◆ What the exercise asks ◆
From the material that follows, count the lines with the word "Open" in them. Reply with the number only.

◆ Recorded information ◆
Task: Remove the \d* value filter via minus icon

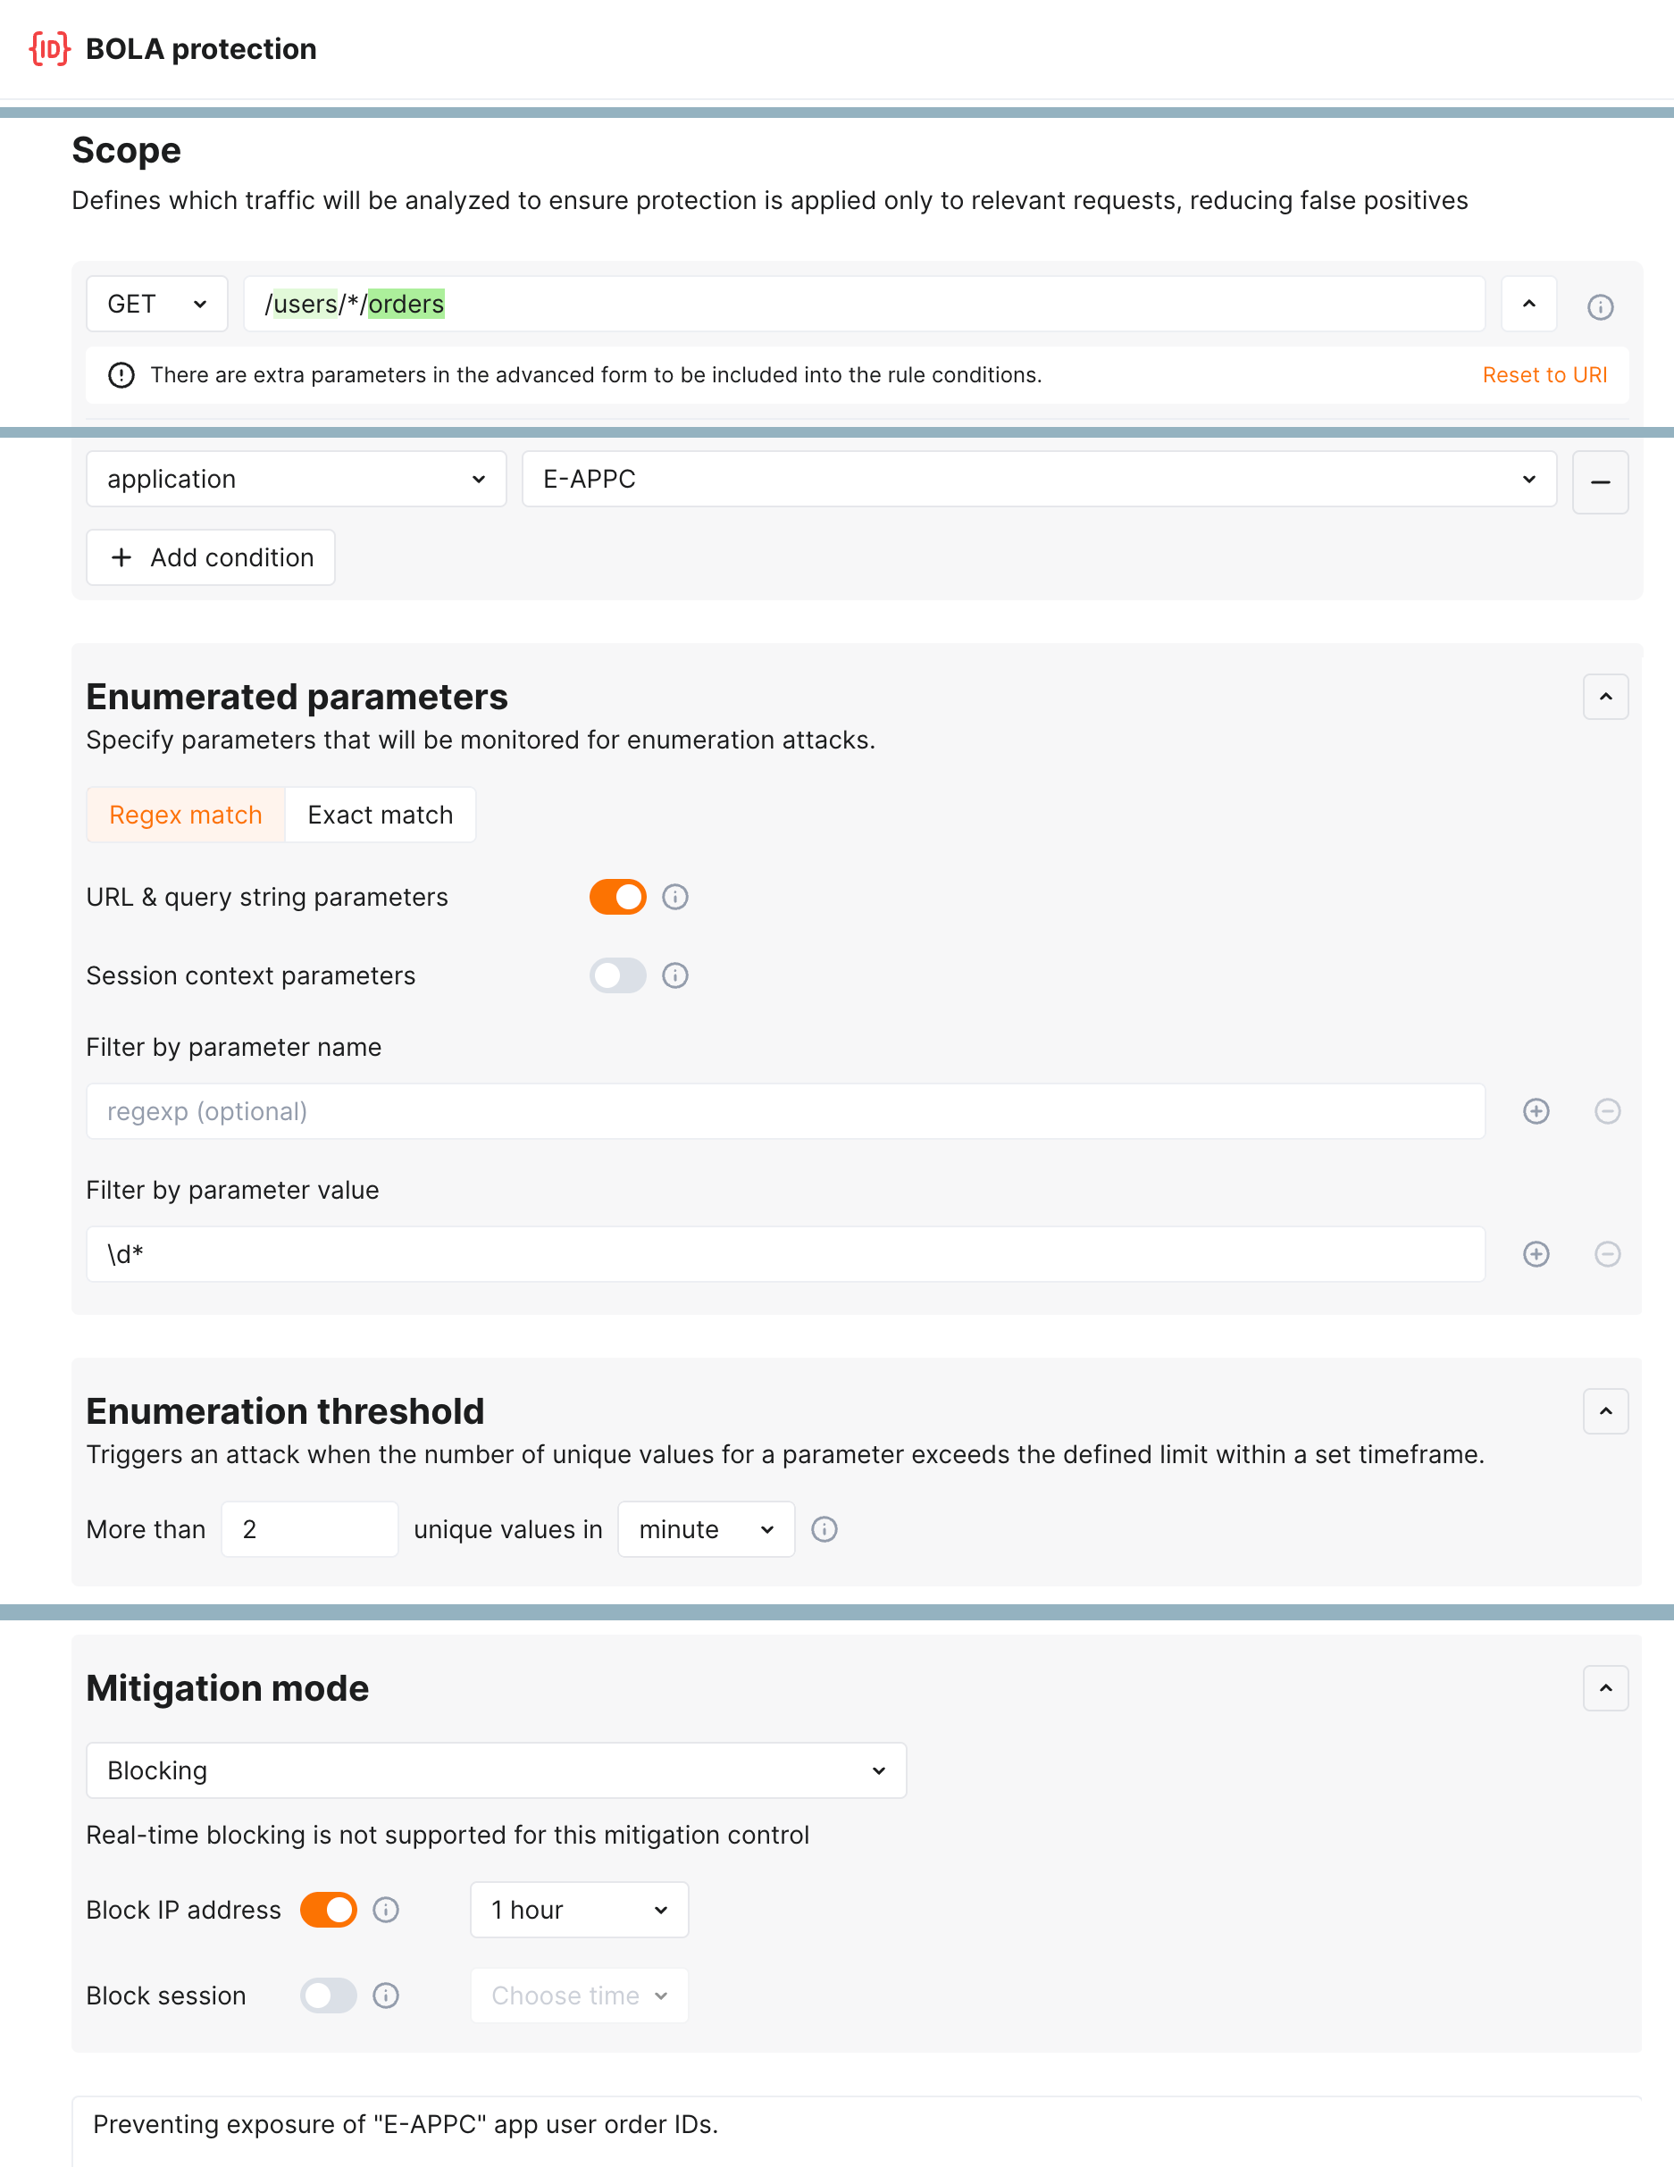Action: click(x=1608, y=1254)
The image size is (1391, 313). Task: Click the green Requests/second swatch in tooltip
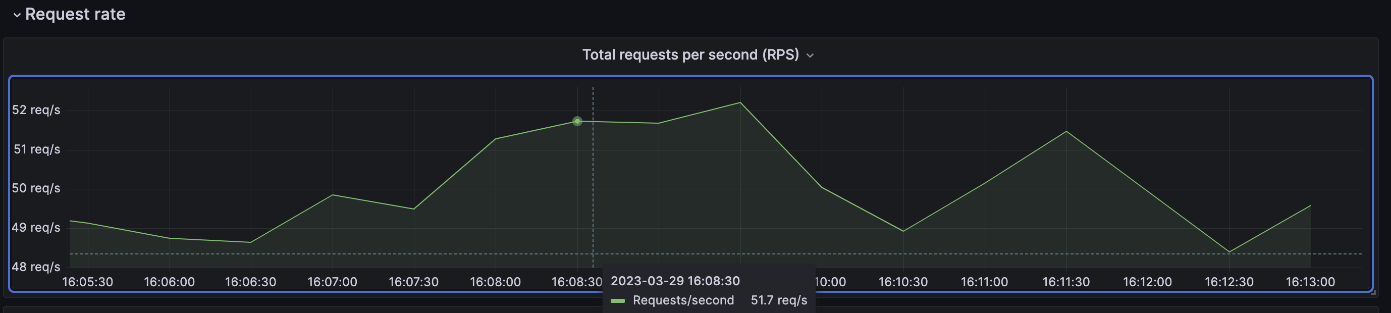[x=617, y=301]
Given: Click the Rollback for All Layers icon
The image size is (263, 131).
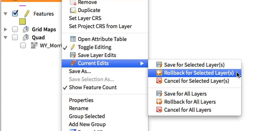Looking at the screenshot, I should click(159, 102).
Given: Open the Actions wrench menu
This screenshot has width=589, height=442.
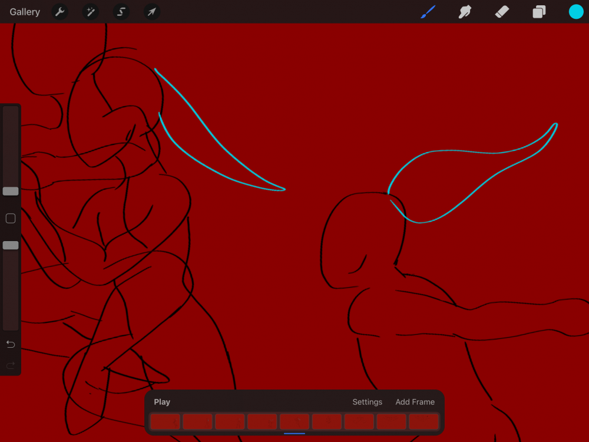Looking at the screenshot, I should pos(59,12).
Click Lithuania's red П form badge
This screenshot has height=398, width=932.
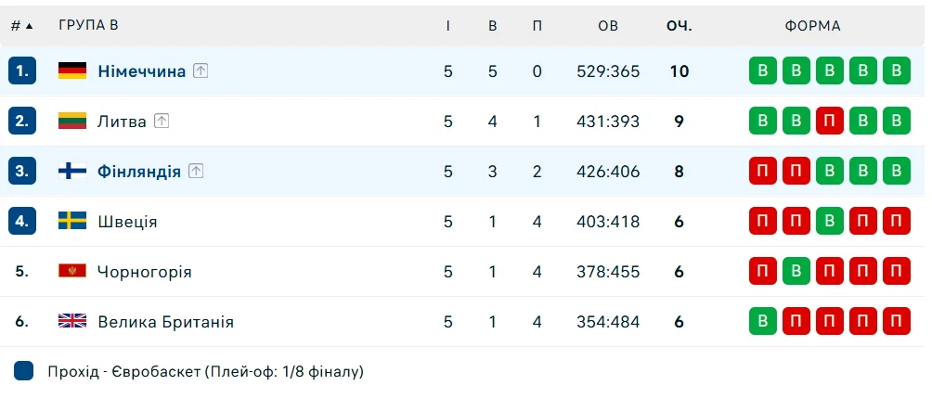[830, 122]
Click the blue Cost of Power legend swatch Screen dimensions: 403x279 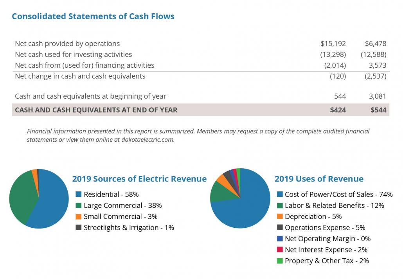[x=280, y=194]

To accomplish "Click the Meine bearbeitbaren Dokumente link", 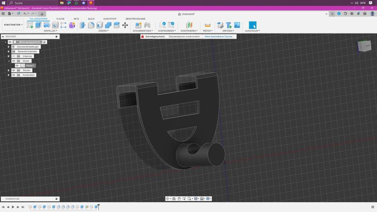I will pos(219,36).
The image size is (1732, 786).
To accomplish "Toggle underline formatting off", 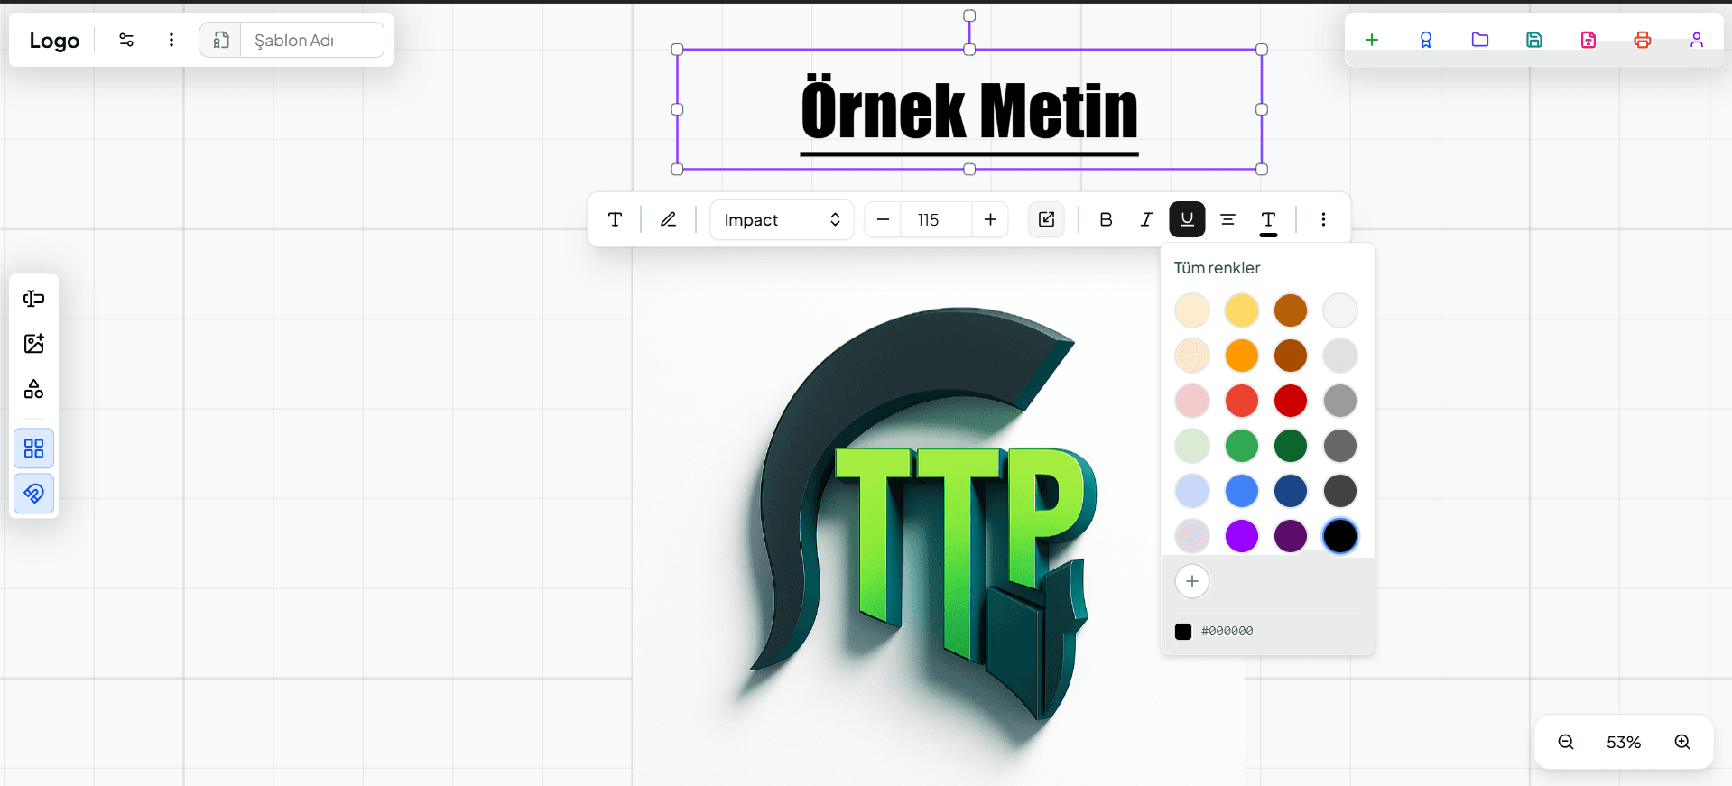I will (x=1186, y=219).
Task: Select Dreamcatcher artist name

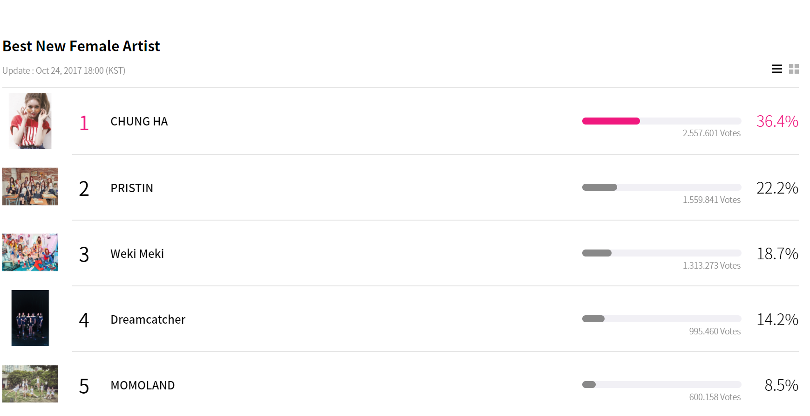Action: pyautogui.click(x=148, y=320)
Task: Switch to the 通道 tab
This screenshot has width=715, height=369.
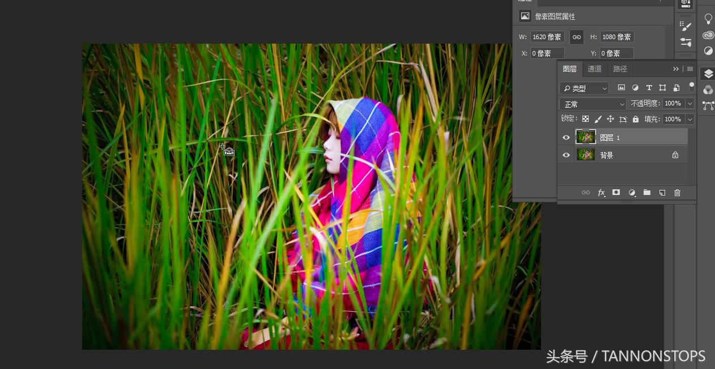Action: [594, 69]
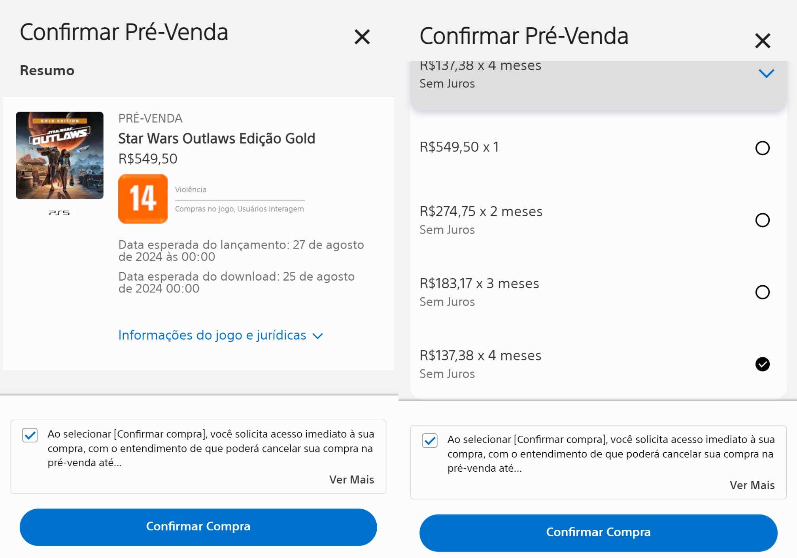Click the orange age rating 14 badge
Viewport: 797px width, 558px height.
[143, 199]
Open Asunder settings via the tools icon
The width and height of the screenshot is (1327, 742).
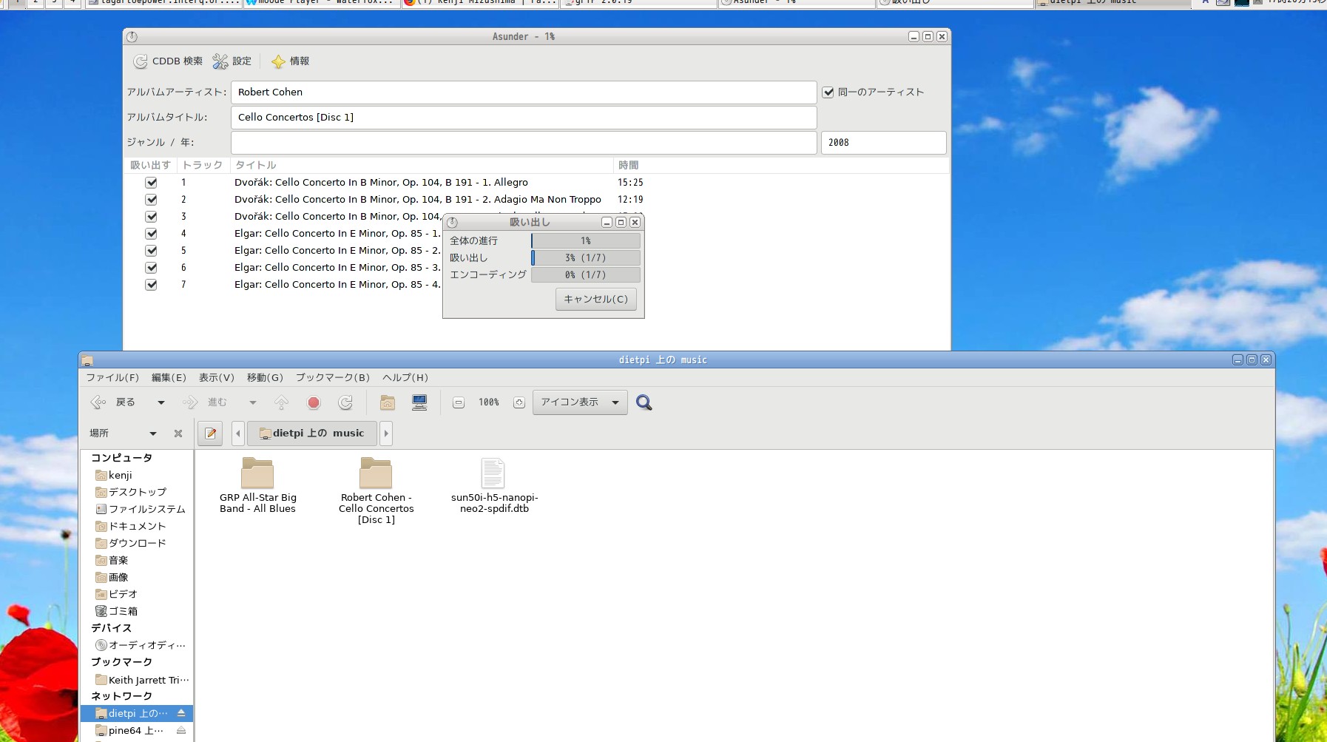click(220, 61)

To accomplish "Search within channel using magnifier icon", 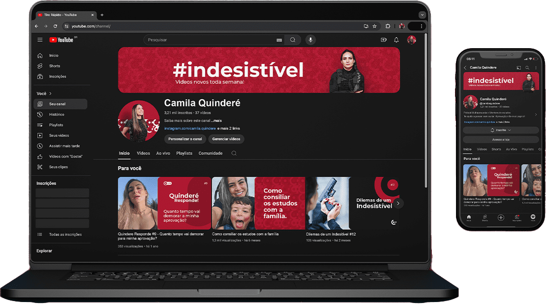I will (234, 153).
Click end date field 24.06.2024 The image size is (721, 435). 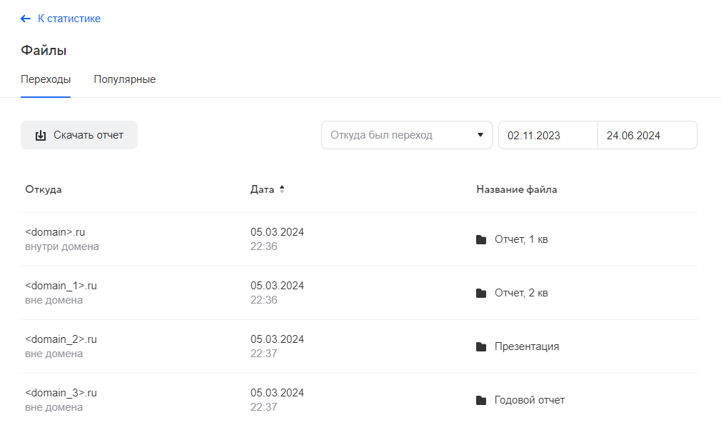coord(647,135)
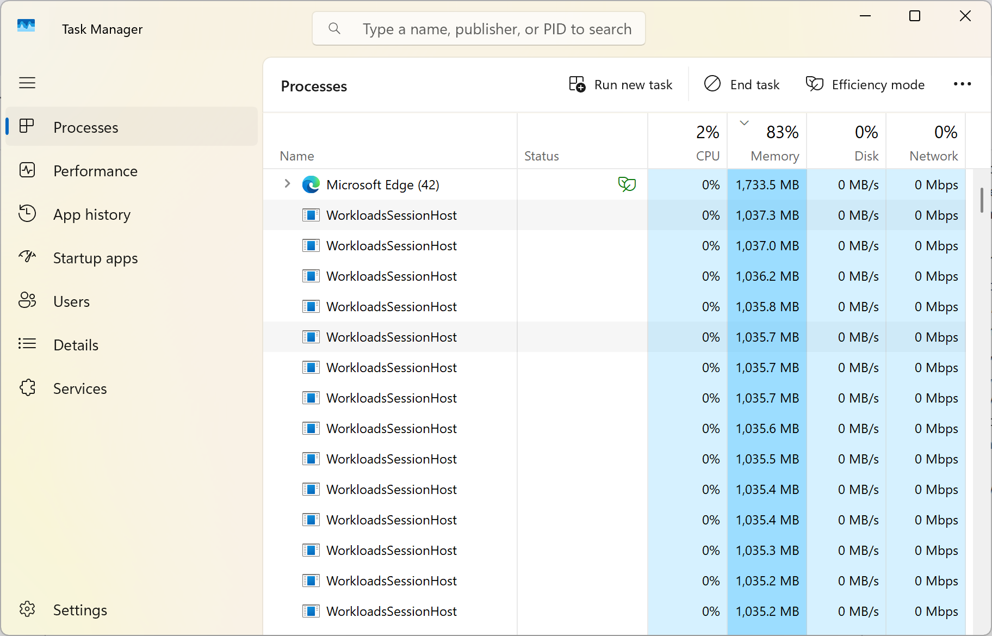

◆ Exercise answer ◆
2